Frantically, he grasped the rungs only to be immediately drawn into the cool texture of their making, the smooth metal eliciting a sigh of delight from him. So enamored was the mercenary with the ladder that he soon forgot himself again; that is, until an unknown agency compelled him into action. The foreign motivation moored his far-flung thoughts into some semblance of cohesion: while his senses staggered him, the alien impetus righted him. Ament climbed the ladder unthinkingly, lost in the pleasure of his keen acuity.
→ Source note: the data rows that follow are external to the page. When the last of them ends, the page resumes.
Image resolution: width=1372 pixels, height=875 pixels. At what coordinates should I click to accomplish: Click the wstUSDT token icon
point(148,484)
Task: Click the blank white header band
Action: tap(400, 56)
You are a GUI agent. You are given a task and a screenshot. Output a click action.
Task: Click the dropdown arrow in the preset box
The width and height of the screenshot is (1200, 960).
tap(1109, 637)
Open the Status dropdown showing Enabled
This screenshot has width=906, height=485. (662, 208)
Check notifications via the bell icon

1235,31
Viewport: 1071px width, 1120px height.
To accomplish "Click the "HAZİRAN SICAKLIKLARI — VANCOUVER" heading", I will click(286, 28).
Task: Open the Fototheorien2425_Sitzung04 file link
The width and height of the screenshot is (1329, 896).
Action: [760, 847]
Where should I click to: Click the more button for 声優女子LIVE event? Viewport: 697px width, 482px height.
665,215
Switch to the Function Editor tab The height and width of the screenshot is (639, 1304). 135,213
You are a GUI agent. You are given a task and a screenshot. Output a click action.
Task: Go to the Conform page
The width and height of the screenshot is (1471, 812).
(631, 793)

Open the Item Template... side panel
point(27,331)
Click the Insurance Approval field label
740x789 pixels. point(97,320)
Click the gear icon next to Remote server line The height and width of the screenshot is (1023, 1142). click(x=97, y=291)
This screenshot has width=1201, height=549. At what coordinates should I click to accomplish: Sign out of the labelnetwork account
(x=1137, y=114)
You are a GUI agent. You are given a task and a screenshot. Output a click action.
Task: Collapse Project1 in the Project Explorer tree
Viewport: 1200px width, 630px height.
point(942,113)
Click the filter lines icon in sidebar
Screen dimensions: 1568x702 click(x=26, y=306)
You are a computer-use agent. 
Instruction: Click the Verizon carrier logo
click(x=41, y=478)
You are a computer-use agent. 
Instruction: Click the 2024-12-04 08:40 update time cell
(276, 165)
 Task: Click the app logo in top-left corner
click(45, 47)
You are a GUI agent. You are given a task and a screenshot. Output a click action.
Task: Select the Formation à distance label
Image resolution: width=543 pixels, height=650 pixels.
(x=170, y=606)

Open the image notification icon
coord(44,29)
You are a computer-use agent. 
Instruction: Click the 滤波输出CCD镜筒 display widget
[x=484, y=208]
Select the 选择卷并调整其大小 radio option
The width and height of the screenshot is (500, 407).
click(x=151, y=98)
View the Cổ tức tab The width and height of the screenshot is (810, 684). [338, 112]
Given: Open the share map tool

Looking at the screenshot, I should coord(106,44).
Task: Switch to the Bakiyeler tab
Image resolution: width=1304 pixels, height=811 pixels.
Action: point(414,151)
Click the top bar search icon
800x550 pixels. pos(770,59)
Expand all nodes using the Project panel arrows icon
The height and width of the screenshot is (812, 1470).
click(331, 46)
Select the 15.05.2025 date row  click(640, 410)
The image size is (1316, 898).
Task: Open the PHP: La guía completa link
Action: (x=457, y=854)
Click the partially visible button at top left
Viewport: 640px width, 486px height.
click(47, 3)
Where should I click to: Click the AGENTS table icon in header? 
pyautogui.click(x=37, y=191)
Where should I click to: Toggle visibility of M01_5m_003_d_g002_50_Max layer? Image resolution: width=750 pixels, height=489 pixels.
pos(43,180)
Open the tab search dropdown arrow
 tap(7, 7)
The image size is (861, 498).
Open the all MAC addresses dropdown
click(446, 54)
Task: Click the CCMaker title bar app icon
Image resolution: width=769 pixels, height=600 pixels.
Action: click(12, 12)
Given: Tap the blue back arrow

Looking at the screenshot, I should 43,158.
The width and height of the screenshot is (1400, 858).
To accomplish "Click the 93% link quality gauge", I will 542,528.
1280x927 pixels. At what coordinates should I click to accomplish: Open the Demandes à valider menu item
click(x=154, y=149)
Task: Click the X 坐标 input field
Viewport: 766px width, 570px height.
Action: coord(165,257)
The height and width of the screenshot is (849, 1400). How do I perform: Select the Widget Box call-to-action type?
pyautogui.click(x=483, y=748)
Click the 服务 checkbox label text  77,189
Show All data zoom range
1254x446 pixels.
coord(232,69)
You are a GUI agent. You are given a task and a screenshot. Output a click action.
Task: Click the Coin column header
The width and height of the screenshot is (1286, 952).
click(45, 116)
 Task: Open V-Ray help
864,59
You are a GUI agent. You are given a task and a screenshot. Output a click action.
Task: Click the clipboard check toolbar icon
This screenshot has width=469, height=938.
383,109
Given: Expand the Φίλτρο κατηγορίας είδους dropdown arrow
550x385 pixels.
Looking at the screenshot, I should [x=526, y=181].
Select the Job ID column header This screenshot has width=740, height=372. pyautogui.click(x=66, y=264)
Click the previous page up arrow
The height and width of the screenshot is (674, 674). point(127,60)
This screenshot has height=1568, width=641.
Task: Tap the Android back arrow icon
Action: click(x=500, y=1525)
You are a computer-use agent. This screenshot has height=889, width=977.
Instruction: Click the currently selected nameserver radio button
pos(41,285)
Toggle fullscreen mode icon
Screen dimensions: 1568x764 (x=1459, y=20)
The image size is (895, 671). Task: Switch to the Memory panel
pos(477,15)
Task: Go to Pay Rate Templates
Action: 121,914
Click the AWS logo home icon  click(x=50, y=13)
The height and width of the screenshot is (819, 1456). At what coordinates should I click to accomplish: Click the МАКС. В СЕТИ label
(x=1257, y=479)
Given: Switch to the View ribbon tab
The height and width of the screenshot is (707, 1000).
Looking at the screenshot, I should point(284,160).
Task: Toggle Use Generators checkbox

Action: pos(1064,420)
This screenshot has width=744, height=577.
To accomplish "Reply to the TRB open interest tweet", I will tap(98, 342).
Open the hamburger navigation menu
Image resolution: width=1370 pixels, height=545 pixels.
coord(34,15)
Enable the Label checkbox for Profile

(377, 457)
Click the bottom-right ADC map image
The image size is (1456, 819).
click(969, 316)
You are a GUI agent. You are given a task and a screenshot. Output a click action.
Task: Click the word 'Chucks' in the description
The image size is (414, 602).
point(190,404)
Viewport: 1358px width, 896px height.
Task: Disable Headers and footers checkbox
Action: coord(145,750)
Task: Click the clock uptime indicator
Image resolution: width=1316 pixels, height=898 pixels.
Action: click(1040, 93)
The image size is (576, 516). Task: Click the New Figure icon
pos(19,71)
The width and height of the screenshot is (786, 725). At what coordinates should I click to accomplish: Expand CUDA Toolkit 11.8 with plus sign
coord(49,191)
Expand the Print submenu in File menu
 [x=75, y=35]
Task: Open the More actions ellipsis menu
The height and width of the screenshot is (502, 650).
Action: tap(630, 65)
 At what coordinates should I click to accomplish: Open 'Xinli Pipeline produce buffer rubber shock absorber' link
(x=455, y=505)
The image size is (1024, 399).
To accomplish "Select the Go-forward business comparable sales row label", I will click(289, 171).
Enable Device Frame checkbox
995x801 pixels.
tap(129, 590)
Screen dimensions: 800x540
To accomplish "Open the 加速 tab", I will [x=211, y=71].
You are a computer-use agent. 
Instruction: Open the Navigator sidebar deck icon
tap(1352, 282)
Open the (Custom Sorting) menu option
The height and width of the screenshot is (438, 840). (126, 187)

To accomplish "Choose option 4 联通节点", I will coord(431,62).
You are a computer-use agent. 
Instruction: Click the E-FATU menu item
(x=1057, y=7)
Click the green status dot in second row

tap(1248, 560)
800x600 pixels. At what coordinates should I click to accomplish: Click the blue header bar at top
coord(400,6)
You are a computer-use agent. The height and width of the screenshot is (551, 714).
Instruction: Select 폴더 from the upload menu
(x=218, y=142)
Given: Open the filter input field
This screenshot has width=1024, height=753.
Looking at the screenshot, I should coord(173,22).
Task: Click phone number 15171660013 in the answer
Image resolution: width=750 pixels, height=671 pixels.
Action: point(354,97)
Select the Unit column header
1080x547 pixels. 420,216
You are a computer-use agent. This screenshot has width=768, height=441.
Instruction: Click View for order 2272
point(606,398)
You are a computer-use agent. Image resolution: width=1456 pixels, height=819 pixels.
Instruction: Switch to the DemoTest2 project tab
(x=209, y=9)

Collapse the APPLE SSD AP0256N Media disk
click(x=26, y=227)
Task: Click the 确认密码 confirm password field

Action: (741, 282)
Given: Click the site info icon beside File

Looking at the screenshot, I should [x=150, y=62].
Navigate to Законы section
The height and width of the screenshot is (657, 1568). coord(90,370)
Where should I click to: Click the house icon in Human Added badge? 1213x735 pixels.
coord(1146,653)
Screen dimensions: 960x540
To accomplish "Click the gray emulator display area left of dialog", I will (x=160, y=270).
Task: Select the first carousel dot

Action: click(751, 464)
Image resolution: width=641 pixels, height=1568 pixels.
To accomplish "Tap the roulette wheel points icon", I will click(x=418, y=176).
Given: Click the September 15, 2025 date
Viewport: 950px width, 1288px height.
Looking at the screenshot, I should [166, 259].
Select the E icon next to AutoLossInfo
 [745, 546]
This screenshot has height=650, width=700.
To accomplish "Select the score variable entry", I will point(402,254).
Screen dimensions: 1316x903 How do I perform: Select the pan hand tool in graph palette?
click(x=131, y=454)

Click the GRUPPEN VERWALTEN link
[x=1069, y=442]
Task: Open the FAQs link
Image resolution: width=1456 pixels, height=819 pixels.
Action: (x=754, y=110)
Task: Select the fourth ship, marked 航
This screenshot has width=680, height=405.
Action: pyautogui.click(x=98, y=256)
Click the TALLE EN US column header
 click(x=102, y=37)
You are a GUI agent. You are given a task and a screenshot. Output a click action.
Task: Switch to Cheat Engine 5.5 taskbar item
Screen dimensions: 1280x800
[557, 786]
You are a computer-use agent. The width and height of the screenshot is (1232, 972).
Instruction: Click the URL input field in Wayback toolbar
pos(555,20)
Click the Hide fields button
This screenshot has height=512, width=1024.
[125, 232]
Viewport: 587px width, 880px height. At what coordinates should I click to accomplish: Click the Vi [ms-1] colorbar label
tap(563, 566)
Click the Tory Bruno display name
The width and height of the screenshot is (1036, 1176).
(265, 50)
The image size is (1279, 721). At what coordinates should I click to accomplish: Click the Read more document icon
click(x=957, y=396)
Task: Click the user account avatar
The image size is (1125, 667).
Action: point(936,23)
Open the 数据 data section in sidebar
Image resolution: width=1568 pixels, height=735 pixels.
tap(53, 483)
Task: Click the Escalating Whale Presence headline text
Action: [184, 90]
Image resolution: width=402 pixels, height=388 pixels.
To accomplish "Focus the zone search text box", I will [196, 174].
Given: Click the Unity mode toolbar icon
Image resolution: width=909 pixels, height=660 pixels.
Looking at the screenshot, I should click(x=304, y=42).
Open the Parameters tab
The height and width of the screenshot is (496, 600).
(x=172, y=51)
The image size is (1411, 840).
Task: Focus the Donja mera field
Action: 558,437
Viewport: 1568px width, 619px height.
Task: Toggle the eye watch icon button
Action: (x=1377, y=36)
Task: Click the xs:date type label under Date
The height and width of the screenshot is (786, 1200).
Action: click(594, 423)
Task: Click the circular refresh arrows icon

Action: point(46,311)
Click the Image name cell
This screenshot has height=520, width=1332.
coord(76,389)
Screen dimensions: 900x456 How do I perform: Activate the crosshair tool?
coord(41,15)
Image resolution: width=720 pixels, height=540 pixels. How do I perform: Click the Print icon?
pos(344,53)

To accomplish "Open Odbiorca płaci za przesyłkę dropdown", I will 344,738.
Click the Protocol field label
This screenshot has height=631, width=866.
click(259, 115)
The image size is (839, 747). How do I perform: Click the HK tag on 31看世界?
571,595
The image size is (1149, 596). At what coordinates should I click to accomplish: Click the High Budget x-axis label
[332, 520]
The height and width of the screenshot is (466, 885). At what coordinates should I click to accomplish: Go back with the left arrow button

The arrow broke free from his back; the slender wooden shaft snapping on the wall of the confined space of the ladder's ascendance, clattering especially noisily to the compacted floor under him: it broke his reverie. Pain branched out from the wound, lancing through the muscles of his back and shoulders in agony so intense that Ament moaned at the exquisite, excruciating sensation, and nearly lost his hold on the ladder's rungs. It was not until he felt the dry, brittle leaves under his hands that the mercenary opened his eyes to find he was out of the accursed tunnel, kneeling on all fours in the cavity within the trees.

He observed himself shut the stone door to the passageway brusquely: a slab once too heavy for him to lift, he now closed without grievance. The leader smiled, satisfied at his forethought and strength; however, when he reached behind him, wrenching the remainder of the broken arrow from his back without regard, Ament came to a shocking revelation, screaming in pain all the while. While it was his hand that pulled the arrowhead free from his flesh to toss it across the cavern, it was not his will that controlled it. What sorcery is this?

The piercing agony did not stop Ament from crawling through the aperture Doran had hacked through the trees only earlier that day. The goblet, he remembered all of a sudden. Egad, I have left in the tunnel. His senses were lessened by his fear and his having become somewhat accustomed to its overpowering influence, and thus the mercenary sat back on his feet to ruminate as to how to reclaim the goblet with the Elves still within the passageway. Breathless and mystified, he rose, walking away from the trees involuntarily. Nay, the goblet. I will not leave without it, he argued uselessly, his mind recoiling in revulsion as a baneful, discordant presence welled higher within him. Despite his efforts, the leader could not control his unruly limbs.

Ament fell purposely to the ground to stop his progress, laying himself on his side and clutching his legs to his chest as though to prevent forcibly their disobedience. Rallying his awareness on this vile essence, he questioned, What blight is this? Flashbacks came to him of events through which he had never lived, people he had never met, and vile deeds he had never committed; the unfamiliar memories rambled on, bringing with them emotions of hatred, lust, and power the likes of which not even he was capable. Scenes of horrific torture turned his stomach, knowledge of spells, herbs, and poisons arose in his mind, pushing against the mercenary's essence, forcing from him his own memories. Although Ament had no knowledge of the goblet's imprecation, he knew then that something truly ill had befallen him. This is no boon; it is a curse.

The mercenary lay under the full moon, his spirit waning as Melfren's waxed.